→ TEXT PASSAGE:
%%

I have to admit that I was dubious about making salads in a jar. How do you keep ingredients fresh and prevent soggy, limp salad greens? With some trial and error, I discovered the key to success is in the order of the ingredients you layer in the jar! Salads in a jar are great – saving money, time, and ensuring you have something healthy available when you don’t feel like cooking! With these simple how to’s, you can easily have salads in a jar on hand to enjoy.
What you need:
- 1 to 4 tablespoons salad dressing (see recipe below)
- Mix of raw & cooked vegetables, fresh and dried fruit, nuts, cheese, etc
- Salad greens
- Wide-mouth canning jars with tight-fitting lids: pint jars for side salads, quart jars for individual meal-sized salads, 2-quart jars (or larger) for multiple servings
Layer the ingredients in the jar, in this order (from bottom of the jar to top_)
Salad dressing: Pour 1 to 4 tablespoons of your favorite salad dressing in the bottom of the jar. Adjust the amount of dressing depending on the size of the salad you are making and your personal preference.
Hard vegetables: Next, add any hard-chopped vegetables you’re including in your salad, like carrots, cucumbers, red and green peppers, cooked beets, and fennel.
Beans, grains, and pasta: Next, add any beans, grains, and/or pasta, like chickpeas, black beans, cooked barley, cooked rice, and pasta corkscrews.
Cheese and proteins (optional): If you’ll be eating the salad within the day, add a layer of diced or crumbled cheese and proteins like tuna fish, diced (cooked) chicken, hard-boiled eggs, or cubed tofu. If you’re making salads ahead to eat throughout the week, wait to add these ingredients until the day you’re planning to eat the salad and add them on top of the jar. You may pre-cut cheese and most proteins ahead of time, storing them separately and adding to the jar on the day you’re planning on eating the salad.

%%

→ GIVEN ENTRIES:
%%

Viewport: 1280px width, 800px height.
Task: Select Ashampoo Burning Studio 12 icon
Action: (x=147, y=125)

%%
%%

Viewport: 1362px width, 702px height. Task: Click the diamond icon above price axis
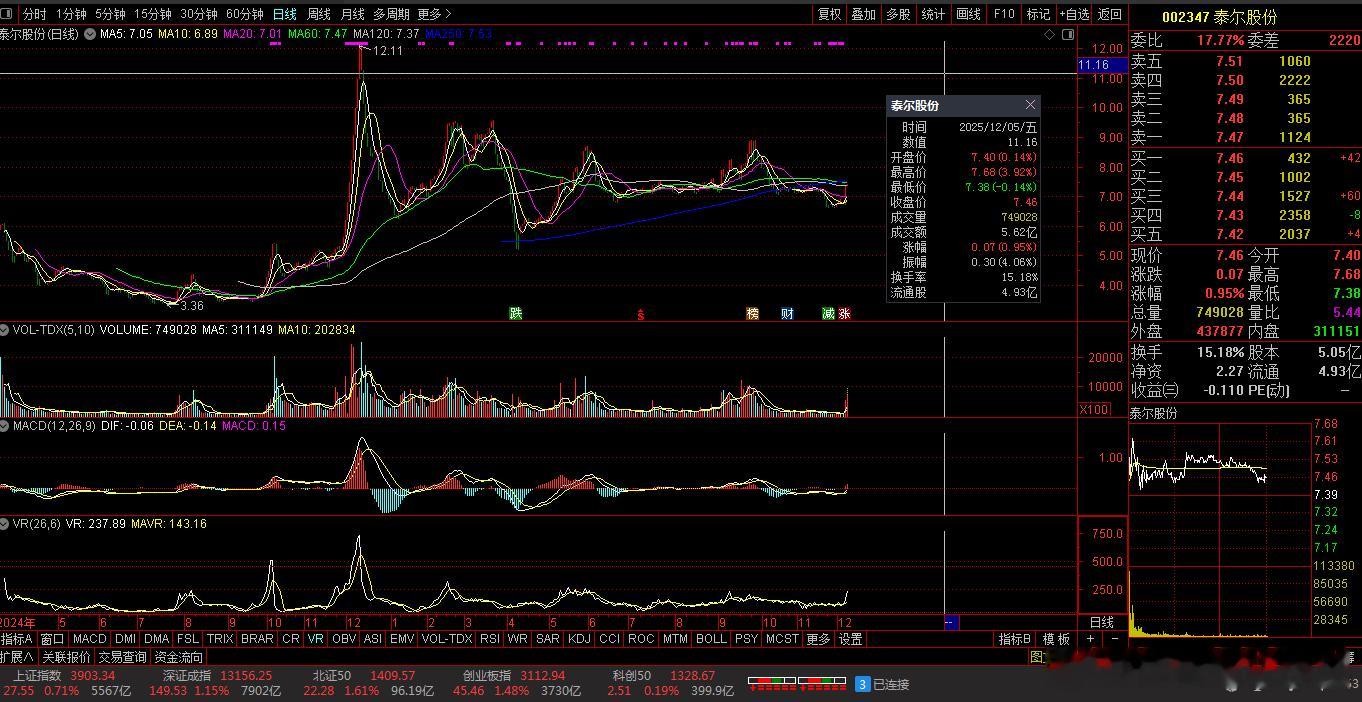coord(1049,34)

%%
%%

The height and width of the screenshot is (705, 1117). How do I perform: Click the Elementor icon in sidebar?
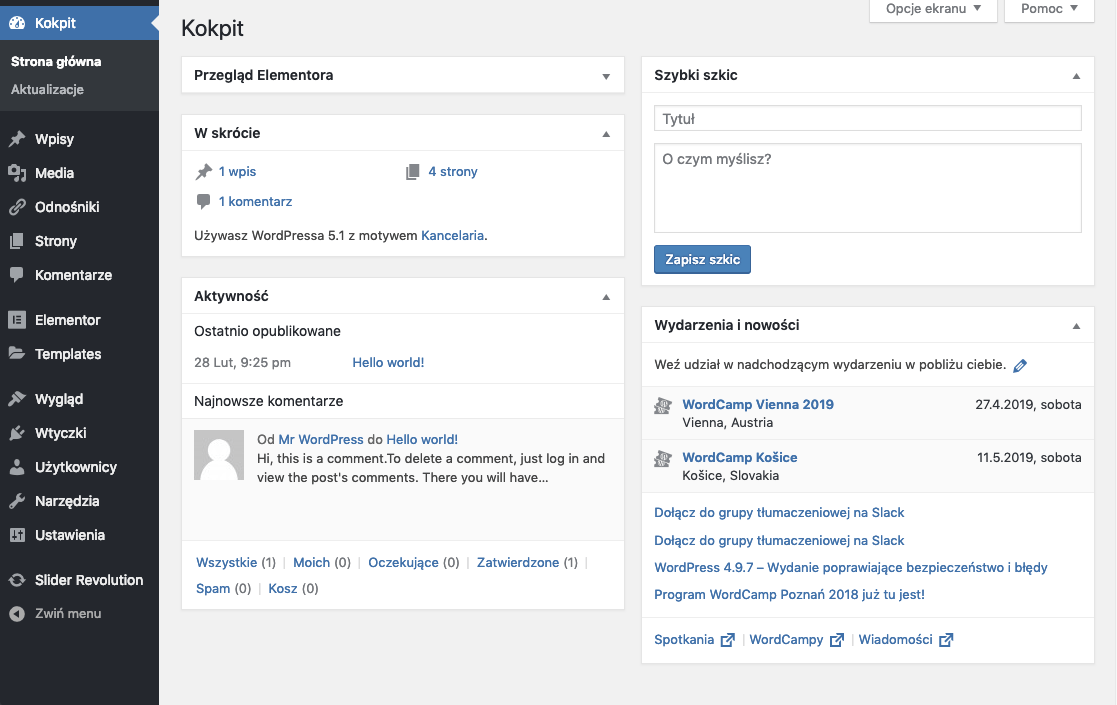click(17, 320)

%%

→ PROBLEMS TO WORK ON:
1) For the passage on salads in a jar, decide whether each statement agrees with it, answering yes or no and quoting the words of the passage that settle it: (a) Salad dressing goes at the bottom of the jar. (b) Quart jars are meant for side salads. (c) When salads are made ahead for the week, cheese and proteins go into the jar on the day they are prepared.
2) Extend the passage on salads in a jar past its last paragraph, writing the remaining layers in the same format and tone.
The listing has no connection to the passage on salads in a jar.

→ RESPONSES IN ORDER:
1)
(a) Yes: "Pour 1 to 4 tablespoons of your favorite salad dressing in the bottom of the jar."
(b) No: "pint jars for side salads, quart jars for individual meal-sized salads"
(c) No: "wait to add these ingredients until the day you’re planning to eat the salad and add them on top of the jar"

2)
Softer vegetables and fruits (optional): Next, add any soft vegetables or fruits, like avocados, tomatoes, diced strawberries, or dried apricots. If you’re making salads ahead to eat throughout the week, wait to add these ingredients until the day you’re planning to eat the salad and add them to the top of the jar.
Nuts, seeds, and lighter grains: Next, add any nuts or seeds, like almonds, walnuts, and sunflower seeds. If you’re making a salad with lighter, more absorbent grains like quinoa or millet, add them in this layer instead of with the beans.
Salad greens: Last but not least, fill the rest of the jar with salad greens. Use your hands to tear them into bite-sized pieces. It’s fine to pack them into the jar compactly.
Storing the salad: Screw the lid on the jar and refrigerate for up to 5 days. If you’re including any cheese, proteins, or soft fruits and vegetables, add these to the top of the jar the morning you plan to eat your salad.
Tossing and eating the salad: When ready to eat, unscrew the lid and shake the salad into the bowl. The action of shaking the salad into the bowl is usually enough to mix the salad with the dressing. If not, toss gently with a fork until coated.